Dealing with the birth of the second child

Dealing with the birth of the second child

We’re just about six weeks away from our delivery date for our new daughter, Sophia Therese. It’s funny that what worried me last time—labor, delivery, and what to expect being a new dad—is not what worries me this time. In fact, the actual delivery of the baby is hardly on my radar screen (sorry, Melanie).

No, what most fills my thoughts right now is how we’re going to deal with Isabella. More specifically, how am I going to deal with her in mommy’s absence? When the time comes do we take her with us somehow or do we drop her off with my sister? What if it’s the middle of the night? How will she cope with the disruption and not being able to see mommy for some period of time? (She’s never been away from mommy for more than a few hours.)

What do I do with Isabella after Sophia is born? Will I be able to get her to bed and how will I deal with the inevitable calling for mommy? What if Melanie has to have another C-section and is in the hospital for four days? What about after, if she’s not allowed to lift Bella?
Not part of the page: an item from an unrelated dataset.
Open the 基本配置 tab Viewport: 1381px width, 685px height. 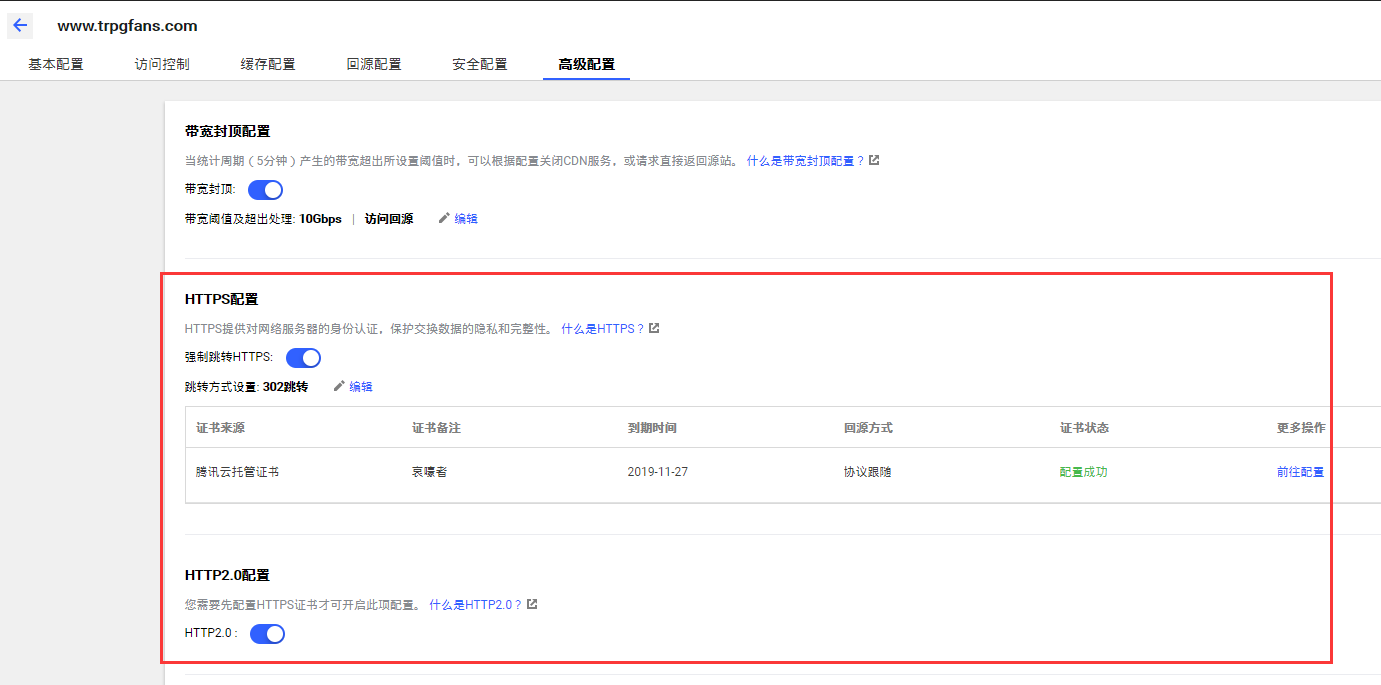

It’s not like I’m incapable of doing these things. As it is now, I’m an integral part of her routine. At bedtime, Melanie and I switch off bathing her, but I’m always the one to take her to her bedroom and dry her off and play with her while getting her ready for bed. I brush her hair and her teeth and get her new diaper and her pajamas on her. But it’s Melanie who rocks her to sleep and puts her down.

I wonder what other dads have done, when faced with the dilemma of the birth of their second child. If you didn’t have ready help—your mom or your wife’s mom, for example—how did you cope?

Update: I suppose I should clarify. I’m not worried about Isabella adjusting to having a new sister and mommy having to divide her attention. I know all kids adjust.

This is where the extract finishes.